• _Ваша задача_:
Перепишите все пункты ниже строка за строкой, ничего не меняя.

──────── Исходные данные

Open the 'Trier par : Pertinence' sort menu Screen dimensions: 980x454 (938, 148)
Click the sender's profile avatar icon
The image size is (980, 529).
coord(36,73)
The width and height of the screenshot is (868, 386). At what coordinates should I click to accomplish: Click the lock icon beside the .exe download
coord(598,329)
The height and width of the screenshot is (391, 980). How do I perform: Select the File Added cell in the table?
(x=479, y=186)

────────────────

• _Решение_:
Open the 'Trier par : Pertinence' sort menu Screen dimensions: 980x454 (938, 148)
Click the sender's profile avatar icon
The image size is (980, 529).
coord(36,73)
The width and height of the screenshot is (868, 386). At what coordinates should I click to accomplish: Click the lock icon beside the .exe download
coord(598,329)
The height and width of the screenshot is (391, 980). How do I perform: Select the File Added cell in the table?
(x=479, y=186)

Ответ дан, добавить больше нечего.